*Selection*:
########

UUCP:      ihnp4!wjhiz!HUSC3!roden
internet:  roden%husc4@harvard.harvard.edu
voice:     (617) 495-1270		

-----------[000026][next][prev][last][first]----------------------------------------------------
Date:      Tue, 9 Dec 86 17:15:16 EST
From:      roden%husc4@harvard.HARVARD.EDU
To:        tcp-ip@sri-nic.arpa
	We have installed a product called FTP-VMS, a TCP/IP Ethernet File
Transfer Software from a company called Process Software in Amherst, MA
(413) 549-6994, on a trial basis.

	According to the product literature, it

		o  operates with DEC Ethernet/802.3 Hardware
		o  implements TCP/IP FTP Networking Standard
		o  shares Ethernet Hardware with DECnet
		o  works with TELNET-VMS (another of their products)

	I am interested to know if anyone else uses this product, and 
if so, what are their experiences?   Please send me mail directly. 

	Thank you.

				Peter Roden, VMS Systems Manager
				Harvard University Science Center

Bitnet:    roden@harvsc3		
UUCP:      ihnp4!wjhiz!HUSC3!roden
internet:  roden%husc4@harvard.harvard.edu
voice:     (617) 495-1270		
-----------[000027][next][prev][last][first]----------------------------------------------------
Date:      Wed, 10-Dec-86 17:12:10 EST
From:      Charles_Russell_Severance@UM.CC.UMICH.EDU
To:        mod.protocols.tcp-ip
Subject:   (none)

We at Michigan State University are implementing a campus
wide Ethernet over broadband cable.  I would like to ask two
questions:
 
1.   We have installed a Fibronics K-320 on our IBM mainframe
     to do TELNET and FTP.   We can't seem to find a satisfactory
     program to run in our PC compatibles with 3COM cards.  We
     are looking for people who are using the K-320 with 3COM
     cards doing 3270 emulation.  We would like to find sites
     who are satisfied with a TELNET program on the PC when
     communicating with a K-320.

########

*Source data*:

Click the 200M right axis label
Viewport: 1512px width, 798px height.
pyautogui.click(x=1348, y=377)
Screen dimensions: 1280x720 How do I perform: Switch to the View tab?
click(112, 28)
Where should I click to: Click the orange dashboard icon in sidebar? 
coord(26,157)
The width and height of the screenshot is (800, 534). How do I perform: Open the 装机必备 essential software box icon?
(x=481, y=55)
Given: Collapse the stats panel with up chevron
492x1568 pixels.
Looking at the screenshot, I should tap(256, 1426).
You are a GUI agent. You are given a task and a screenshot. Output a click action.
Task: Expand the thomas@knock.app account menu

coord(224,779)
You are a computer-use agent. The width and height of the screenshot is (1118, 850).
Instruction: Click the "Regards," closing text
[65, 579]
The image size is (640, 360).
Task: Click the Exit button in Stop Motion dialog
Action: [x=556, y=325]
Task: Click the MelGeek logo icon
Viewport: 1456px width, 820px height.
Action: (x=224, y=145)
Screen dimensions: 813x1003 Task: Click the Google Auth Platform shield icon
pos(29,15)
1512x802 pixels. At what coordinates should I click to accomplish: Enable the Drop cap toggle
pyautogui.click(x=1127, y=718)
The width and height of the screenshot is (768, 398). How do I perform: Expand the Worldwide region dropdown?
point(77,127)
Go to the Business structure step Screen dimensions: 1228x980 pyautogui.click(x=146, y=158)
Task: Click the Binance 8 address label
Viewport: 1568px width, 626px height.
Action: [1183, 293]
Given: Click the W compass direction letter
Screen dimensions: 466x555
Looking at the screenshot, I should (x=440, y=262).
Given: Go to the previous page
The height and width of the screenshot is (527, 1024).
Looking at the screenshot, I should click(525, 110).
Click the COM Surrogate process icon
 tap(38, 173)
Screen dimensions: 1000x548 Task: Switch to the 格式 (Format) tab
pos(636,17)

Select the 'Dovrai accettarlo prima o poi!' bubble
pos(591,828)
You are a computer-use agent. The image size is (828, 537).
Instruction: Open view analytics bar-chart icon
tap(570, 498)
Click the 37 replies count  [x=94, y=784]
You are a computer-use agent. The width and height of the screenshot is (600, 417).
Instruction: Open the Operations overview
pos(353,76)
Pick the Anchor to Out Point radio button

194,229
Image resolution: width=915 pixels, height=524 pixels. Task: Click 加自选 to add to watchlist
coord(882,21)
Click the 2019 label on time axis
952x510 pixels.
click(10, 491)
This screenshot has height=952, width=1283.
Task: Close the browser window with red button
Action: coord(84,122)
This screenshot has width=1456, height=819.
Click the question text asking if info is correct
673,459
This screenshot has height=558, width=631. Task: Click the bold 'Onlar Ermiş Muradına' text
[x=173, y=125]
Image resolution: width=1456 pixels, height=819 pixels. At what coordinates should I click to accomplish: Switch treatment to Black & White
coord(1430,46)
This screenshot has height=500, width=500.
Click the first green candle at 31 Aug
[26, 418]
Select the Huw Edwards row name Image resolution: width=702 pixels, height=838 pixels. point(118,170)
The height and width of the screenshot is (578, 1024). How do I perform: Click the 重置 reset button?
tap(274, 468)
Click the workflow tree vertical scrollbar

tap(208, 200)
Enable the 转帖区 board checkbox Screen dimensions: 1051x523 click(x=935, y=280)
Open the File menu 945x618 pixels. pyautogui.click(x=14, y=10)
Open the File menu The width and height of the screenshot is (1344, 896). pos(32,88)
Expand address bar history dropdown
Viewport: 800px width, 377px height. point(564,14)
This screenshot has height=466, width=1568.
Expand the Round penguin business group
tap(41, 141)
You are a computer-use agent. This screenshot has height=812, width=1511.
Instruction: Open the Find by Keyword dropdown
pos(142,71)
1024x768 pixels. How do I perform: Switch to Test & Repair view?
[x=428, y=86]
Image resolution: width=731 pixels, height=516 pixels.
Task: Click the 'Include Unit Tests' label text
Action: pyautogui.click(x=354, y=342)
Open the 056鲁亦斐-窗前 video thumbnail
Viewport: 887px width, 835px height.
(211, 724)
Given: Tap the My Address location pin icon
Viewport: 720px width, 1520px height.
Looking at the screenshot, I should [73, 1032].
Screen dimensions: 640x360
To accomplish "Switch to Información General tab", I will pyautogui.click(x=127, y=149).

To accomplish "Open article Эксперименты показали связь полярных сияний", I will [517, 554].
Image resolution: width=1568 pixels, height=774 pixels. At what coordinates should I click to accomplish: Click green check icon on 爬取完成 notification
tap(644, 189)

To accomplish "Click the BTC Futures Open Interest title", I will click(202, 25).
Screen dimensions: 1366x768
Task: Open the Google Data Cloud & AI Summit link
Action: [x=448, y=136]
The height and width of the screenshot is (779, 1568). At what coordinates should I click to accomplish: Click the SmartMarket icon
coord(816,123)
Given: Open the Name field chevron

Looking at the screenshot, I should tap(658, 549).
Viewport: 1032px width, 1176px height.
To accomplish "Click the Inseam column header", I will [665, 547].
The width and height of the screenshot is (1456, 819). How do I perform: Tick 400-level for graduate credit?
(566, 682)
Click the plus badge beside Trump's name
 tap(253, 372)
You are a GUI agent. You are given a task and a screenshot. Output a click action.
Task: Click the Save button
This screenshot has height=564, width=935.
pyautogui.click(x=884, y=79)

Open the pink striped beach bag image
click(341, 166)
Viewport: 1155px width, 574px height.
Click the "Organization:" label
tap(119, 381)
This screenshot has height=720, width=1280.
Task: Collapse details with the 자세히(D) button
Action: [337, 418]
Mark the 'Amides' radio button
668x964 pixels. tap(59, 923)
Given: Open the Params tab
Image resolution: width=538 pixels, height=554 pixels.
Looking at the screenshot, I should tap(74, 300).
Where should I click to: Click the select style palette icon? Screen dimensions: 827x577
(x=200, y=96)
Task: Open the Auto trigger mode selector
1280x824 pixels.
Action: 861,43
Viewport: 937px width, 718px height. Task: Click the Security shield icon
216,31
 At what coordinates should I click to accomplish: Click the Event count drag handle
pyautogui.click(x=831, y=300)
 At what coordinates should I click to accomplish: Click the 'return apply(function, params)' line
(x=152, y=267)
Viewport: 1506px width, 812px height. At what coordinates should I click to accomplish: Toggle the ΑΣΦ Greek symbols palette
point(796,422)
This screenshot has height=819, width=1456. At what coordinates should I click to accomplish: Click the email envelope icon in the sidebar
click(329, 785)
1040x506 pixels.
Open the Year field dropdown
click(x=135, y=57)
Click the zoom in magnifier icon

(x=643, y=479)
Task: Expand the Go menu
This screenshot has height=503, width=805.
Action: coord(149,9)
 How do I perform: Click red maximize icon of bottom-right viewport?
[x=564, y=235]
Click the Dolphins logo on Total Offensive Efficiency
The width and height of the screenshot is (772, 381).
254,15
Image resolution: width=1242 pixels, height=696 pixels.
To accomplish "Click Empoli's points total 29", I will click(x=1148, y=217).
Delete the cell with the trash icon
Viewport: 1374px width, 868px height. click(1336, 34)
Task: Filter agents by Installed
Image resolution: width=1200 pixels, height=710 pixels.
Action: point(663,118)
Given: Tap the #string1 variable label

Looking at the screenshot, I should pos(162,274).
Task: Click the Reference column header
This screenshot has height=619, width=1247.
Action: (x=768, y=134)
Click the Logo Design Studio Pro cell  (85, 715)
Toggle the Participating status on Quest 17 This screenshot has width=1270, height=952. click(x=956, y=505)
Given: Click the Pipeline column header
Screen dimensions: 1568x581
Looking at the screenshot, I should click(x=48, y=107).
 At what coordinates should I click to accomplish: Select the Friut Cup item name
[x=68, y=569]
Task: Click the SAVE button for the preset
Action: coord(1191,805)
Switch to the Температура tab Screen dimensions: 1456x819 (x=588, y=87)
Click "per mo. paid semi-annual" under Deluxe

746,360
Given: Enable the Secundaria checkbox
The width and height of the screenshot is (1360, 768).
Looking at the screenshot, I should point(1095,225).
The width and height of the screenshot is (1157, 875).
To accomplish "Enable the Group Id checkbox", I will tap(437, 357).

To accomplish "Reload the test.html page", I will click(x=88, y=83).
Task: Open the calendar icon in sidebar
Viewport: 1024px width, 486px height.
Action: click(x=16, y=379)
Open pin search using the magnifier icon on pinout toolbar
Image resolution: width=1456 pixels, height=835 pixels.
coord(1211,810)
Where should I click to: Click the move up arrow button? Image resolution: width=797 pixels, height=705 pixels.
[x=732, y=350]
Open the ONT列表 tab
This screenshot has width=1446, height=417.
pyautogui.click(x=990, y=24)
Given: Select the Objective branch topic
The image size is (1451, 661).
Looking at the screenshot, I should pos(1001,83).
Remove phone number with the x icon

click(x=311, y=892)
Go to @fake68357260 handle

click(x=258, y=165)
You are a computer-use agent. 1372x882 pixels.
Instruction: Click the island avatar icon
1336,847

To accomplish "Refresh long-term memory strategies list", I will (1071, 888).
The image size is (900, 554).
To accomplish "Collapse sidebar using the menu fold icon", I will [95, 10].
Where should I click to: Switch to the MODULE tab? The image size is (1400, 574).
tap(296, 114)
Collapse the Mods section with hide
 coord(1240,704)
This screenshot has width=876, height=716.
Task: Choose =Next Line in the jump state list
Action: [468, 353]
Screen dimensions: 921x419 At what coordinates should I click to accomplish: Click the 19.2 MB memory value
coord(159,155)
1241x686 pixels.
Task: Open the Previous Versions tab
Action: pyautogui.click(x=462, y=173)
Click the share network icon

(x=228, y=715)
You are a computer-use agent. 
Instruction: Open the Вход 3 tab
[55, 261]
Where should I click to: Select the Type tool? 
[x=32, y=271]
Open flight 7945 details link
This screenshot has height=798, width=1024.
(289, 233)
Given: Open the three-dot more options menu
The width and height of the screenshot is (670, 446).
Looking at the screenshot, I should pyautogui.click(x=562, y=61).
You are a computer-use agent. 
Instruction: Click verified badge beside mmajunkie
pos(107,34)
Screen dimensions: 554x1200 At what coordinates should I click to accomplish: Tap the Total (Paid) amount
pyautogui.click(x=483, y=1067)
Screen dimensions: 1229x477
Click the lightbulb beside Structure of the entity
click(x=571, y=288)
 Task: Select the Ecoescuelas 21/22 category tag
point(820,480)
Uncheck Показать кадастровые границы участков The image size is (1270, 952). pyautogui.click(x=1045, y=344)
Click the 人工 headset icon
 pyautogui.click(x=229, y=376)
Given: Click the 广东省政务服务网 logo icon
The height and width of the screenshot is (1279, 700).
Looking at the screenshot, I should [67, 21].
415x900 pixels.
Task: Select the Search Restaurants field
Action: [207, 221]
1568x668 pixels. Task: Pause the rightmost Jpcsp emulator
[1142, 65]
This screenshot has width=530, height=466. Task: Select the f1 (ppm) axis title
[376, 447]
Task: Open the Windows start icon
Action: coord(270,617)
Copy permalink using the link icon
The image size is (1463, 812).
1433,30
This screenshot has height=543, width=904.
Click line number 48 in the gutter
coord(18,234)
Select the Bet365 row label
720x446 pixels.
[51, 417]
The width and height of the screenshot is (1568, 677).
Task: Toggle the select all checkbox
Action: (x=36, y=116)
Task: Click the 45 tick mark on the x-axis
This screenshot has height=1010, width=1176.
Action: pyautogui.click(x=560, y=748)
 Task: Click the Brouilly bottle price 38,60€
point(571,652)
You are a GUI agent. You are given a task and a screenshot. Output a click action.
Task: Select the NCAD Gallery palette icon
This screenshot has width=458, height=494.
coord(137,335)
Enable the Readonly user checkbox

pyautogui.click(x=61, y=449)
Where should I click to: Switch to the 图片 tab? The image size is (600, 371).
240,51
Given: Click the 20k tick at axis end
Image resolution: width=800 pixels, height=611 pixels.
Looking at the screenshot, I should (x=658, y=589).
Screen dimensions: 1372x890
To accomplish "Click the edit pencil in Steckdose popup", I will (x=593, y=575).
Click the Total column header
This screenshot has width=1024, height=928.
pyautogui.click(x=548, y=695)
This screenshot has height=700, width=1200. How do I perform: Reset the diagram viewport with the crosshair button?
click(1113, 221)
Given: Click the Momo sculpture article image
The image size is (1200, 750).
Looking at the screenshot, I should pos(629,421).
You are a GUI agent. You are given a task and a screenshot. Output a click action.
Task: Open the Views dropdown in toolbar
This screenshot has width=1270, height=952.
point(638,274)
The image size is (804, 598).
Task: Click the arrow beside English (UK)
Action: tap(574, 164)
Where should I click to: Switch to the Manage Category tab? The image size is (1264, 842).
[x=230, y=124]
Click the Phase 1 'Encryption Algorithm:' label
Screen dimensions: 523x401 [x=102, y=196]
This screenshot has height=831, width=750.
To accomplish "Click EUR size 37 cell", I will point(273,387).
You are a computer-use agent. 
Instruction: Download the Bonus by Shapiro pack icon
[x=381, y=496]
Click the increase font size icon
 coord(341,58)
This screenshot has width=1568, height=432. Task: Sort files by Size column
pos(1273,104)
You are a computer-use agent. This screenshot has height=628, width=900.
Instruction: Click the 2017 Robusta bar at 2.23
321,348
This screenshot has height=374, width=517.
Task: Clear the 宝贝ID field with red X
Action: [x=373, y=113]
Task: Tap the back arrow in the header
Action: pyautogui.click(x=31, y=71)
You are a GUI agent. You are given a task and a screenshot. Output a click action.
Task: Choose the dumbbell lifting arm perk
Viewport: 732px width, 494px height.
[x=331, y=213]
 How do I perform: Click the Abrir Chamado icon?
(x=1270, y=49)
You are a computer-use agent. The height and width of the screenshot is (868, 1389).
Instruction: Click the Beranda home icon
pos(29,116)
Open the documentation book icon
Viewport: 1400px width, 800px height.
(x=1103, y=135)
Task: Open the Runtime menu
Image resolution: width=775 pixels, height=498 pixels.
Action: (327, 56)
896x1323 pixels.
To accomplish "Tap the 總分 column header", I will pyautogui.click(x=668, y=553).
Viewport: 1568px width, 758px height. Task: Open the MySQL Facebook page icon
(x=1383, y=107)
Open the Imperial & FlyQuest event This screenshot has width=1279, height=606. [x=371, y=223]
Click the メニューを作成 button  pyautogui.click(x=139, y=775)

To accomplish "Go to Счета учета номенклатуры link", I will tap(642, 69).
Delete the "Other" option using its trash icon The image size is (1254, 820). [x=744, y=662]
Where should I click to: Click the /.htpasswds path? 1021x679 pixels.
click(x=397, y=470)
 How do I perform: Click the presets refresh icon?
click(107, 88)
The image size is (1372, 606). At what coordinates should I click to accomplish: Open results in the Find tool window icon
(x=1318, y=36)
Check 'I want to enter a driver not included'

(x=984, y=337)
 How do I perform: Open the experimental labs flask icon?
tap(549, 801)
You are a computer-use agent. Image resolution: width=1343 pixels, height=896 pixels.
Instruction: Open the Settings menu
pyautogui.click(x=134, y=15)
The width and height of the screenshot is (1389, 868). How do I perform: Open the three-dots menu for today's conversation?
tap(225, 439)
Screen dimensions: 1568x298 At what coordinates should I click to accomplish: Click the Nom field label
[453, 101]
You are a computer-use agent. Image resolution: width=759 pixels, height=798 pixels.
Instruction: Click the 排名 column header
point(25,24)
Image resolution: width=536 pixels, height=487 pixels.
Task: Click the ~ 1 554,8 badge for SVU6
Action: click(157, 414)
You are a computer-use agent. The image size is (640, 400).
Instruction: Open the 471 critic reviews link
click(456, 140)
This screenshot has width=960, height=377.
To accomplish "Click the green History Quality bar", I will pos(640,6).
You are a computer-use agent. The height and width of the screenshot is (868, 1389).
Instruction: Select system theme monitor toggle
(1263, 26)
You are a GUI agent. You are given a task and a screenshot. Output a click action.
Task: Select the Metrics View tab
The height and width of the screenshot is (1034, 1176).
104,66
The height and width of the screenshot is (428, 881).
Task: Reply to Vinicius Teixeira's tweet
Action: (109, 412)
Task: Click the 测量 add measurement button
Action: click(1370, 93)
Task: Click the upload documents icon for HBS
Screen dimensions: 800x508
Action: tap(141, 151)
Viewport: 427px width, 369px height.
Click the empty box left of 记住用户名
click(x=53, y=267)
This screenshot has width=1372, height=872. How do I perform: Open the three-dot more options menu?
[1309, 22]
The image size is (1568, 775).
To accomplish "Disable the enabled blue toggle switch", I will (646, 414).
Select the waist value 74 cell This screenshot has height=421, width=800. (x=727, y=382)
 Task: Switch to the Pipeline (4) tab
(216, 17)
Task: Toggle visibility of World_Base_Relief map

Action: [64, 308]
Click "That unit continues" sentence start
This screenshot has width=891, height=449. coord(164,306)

########

*Instruction*:
Can you print the passage of the TCP/IP mailing list excerpt from "We at Michigan" up to and including "with a K-320.", copied word for word?

*Correct result*:
We at Michigan State University are implementing a campus
wide Ethernet over broadband cable.  I would like to ask two
questions:
 
1.   We have installed a Fibronics K-320 on our IBM mainframe
     to do TELNET and FTP.   We can't seem to find a satisfactory
     program to run in our PC compatibles with 3COM cards.  We
     are looking for people who are using the K-320 with 3COM
     cards doing 3270 emulation.  We would like to find sites
     who are satisfied with a TELNET program on the PC when
     communicating with a K-320.